Ve yeni bir gelişme, camimizin gençlik kolları kuruldu. Diyanet’in şart koymasıyla olmuş, apar topar bir kadın gençlik kolu kurmuşlar. Ben caminin etkinliklerine gittiğimde hiç yaşıtlarımla karşılaşmadığımdan yakınıyordum. Hep teyzeler hep teyzelerdi. Bu gençlik kolu vesilesiyle gençleri de görmüş oldum. Birlikte akşam yemeği yedik, ilk icraatlerimizin neler olacağını konuştuk. Eylülde kermes düzenleyeceğiz inşallah. Kermes dışında geziler, seminerler vs yapılabileceğinden bahsedildi. Bence bu çok güzel bir haber. Hem gençlere sorumluluk verme hem de onların camiyle dolayısıyla müslümanlarla ilişkilerini kuvvetlendirme açısından faydalı olacağını düşünüyorum. Bana da güzel oldu, yaşıtlarımla tanıştım ve faydalı olabileceğim bir şeyler yapabilme fırsatı doğdu.

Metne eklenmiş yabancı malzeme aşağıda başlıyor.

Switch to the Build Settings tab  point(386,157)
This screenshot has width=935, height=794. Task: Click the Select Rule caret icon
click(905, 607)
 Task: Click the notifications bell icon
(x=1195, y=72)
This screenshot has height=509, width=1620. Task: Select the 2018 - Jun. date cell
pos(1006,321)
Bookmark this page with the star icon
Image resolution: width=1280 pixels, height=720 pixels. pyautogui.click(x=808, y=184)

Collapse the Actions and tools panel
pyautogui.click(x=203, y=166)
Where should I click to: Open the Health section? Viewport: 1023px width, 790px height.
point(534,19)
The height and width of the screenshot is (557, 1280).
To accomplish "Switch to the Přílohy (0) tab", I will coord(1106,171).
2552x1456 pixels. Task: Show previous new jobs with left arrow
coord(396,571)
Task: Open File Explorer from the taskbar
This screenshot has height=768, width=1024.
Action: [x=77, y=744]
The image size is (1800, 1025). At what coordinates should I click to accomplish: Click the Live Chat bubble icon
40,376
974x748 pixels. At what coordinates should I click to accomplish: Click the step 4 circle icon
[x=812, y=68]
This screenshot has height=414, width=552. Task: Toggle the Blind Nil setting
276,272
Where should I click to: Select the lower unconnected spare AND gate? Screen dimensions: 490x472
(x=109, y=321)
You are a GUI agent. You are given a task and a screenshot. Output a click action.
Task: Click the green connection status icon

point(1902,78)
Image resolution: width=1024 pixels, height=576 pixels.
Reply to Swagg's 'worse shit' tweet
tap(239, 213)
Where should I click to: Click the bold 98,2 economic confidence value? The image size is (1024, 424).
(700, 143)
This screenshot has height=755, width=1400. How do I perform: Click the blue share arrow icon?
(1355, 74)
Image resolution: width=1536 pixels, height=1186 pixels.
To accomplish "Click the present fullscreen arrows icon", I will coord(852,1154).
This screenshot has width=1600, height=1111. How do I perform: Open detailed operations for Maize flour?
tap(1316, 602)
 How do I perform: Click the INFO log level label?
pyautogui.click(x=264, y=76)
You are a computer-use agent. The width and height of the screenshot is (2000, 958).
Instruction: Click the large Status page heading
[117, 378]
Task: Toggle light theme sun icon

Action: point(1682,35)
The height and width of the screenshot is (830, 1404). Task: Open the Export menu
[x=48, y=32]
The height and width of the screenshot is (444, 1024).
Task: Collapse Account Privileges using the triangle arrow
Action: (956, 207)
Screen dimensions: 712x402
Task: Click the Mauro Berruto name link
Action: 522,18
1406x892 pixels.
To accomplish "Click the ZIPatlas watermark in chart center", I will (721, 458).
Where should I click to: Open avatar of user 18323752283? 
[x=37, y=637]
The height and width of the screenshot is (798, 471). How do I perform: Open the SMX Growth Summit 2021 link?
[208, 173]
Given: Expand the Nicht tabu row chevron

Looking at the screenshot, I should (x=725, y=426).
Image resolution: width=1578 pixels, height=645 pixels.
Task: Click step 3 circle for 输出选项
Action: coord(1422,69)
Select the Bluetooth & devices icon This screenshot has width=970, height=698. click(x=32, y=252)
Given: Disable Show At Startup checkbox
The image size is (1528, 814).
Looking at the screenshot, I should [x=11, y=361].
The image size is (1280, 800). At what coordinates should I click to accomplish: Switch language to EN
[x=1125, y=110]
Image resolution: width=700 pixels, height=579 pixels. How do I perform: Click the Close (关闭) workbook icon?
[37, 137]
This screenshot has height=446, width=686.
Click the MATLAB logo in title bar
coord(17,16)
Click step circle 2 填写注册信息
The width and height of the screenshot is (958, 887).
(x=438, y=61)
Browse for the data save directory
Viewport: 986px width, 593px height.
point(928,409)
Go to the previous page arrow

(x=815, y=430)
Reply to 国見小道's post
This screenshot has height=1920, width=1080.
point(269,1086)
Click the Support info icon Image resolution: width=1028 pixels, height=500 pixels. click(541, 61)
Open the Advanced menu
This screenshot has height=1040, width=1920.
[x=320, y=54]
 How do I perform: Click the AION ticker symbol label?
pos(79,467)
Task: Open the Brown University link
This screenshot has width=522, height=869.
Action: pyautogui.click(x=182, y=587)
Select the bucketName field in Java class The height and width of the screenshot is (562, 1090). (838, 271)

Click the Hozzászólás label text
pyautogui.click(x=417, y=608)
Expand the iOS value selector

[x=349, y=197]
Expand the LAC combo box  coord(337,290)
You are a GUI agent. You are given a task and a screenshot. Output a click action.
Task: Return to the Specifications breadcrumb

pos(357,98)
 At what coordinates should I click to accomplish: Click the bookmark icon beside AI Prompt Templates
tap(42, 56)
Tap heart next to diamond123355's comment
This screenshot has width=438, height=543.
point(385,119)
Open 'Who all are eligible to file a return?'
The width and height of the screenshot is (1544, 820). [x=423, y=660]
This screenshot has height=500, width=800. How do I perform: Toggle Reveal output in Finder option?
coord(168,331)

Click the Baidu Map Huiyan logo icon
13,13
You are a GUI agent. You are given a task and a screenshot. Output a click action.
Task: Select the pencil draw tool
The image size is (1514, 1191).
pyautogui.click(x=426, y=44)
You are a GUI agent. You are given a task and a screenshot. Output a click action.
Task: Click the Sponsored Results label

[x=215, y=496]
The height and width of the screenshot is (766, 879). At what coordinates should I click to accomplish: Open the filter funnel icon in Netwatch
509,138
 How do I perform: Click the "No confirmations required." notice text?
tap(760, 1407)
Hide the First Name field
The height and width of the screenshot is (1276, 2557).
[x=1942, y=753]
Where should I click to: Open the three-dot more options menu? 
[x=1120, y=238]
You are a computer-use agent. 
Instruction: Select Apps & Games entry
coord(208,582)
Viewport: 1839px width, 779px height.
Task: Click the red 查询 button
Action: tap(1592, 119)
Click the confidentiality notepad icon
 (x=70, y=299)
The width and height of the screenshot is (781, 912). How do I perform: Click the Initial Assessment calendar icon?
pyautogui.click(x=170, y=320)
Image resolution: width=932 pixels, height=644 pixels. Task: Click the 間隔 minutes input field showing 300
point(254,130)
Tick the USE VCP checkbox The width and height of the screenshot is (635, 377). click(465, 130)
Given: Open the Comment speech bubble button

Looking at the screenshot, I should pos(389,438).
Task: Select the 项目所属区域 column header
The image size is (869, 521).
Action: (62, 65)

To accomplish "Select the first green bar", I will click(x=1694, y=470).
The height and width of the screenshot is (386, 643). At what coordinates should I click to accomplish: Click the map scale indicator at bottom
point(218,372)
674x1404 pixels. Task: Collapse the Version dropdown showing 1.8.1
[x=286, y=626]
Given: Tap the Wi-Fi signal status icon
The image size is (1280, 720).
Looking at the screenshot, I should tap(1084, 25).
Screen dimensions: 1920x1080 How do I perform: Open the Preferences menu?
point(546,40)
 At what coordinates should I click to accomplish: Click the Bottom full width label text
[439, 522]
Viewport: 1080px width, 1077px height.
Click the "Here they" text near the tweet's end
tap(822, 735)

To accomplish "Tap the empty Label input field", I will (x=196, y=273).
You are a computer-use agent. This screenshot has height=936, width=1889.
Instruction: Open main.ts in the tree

Eğer ilgilenen olursa pozitif psikoloji ya da hafıza teknikleri semineri filan vermeyi düşünüyorum ilerleyen zamanlarda.

İşte, Maastricht’teki hayatımın son durumu bu şekilde. Zaman hızlı hızlı akıp geçiyor. Yeni bir dönüm noktası kapıda. Gençlik biraz da bu sanırım. Her an rotamı başka bir yere çevirebilirim. Her an yolum değişebilir. Dünyadaki faniliğimizi hatırlatması açısından göçebe olmak, göçebeliğin farkında olmak. Yirmili yaşlar için hayat çok değişiyor, insan kendini buluyor filan diyorlardı, bizzat yaşıyorum. Bakalım büyüyünce ne olacağım sorusunun cevabı benim için hâlâ muallakta.

Bugünlük bu kadar sevgili okurlar, başka bir yazıda görüşmek üzere, hoşçakalın.